Entries taken from a collection
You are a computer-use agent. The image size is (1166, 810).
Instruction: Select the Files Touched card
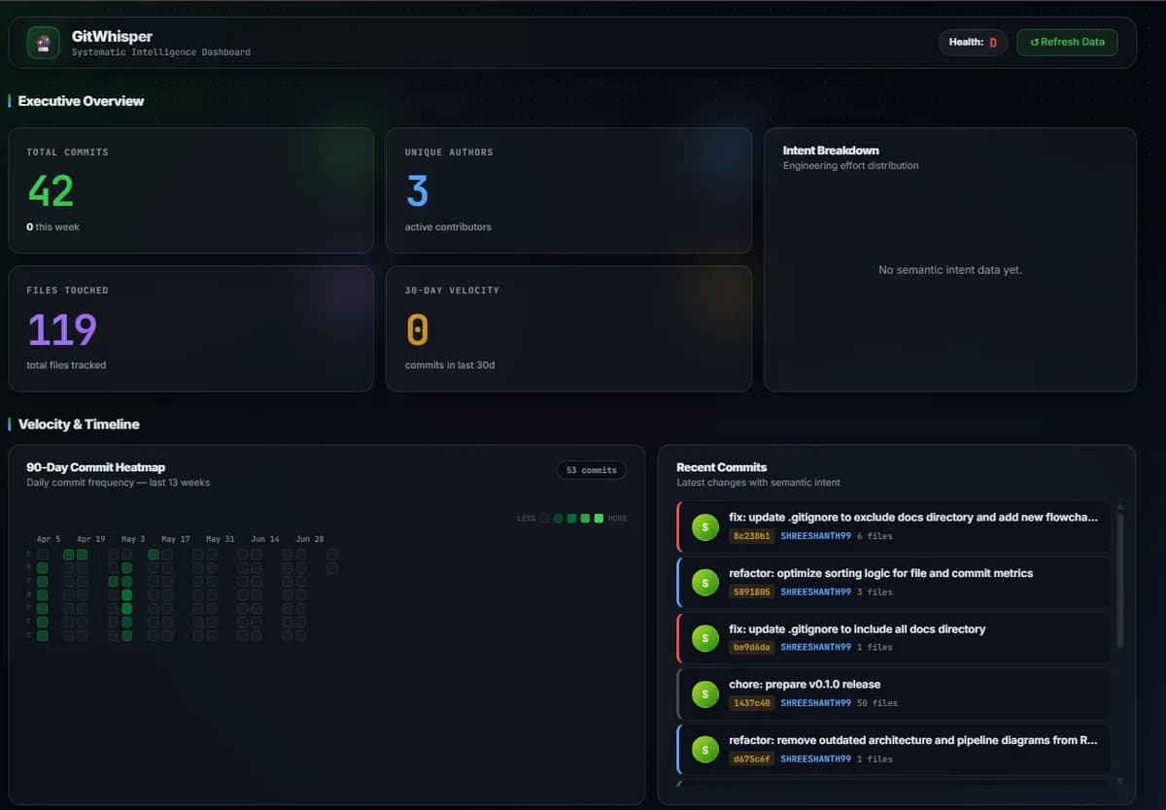coord(190,328)
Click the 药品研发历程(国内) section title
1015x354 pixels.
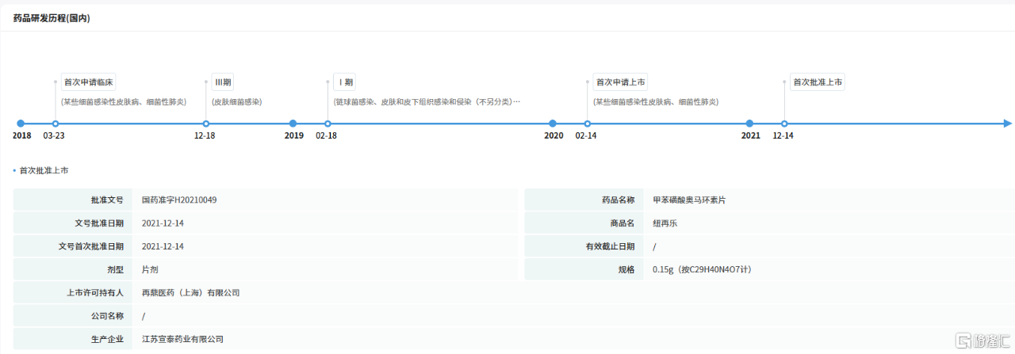[52, 18]
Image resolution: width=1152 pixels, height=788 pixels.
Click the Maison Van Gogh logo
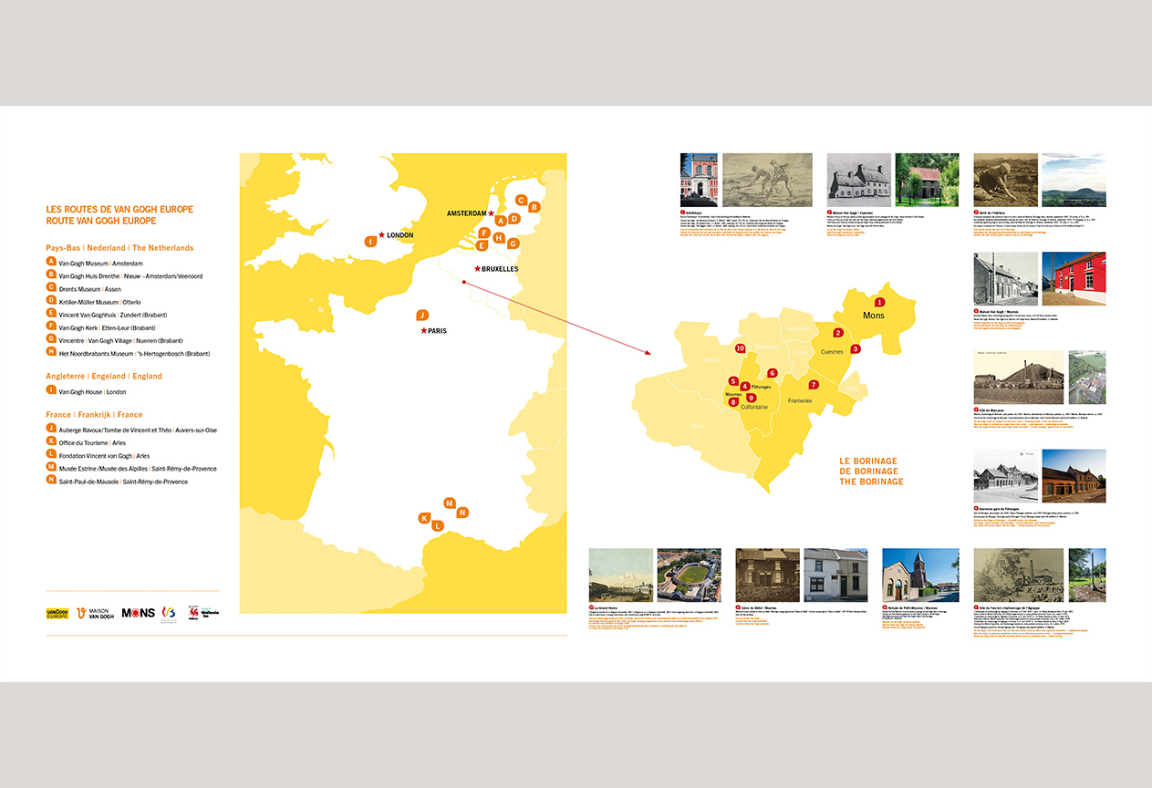[x=96, y=613]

Exercise: Return all of the entries word for word, but omit the pictures.

The completed task:
You are a computer-use agent. The image size is (1166, 810).
Instruction: Select the Files Touched card
coord(190,328)
Click the 药品研发历程(国内) section title
1015x354 pixels.
[52, 18]
Image resolution: width=1152 pixels, height=788 pixels.
Click the Maison Van Gogh logo
[x=96, y=613]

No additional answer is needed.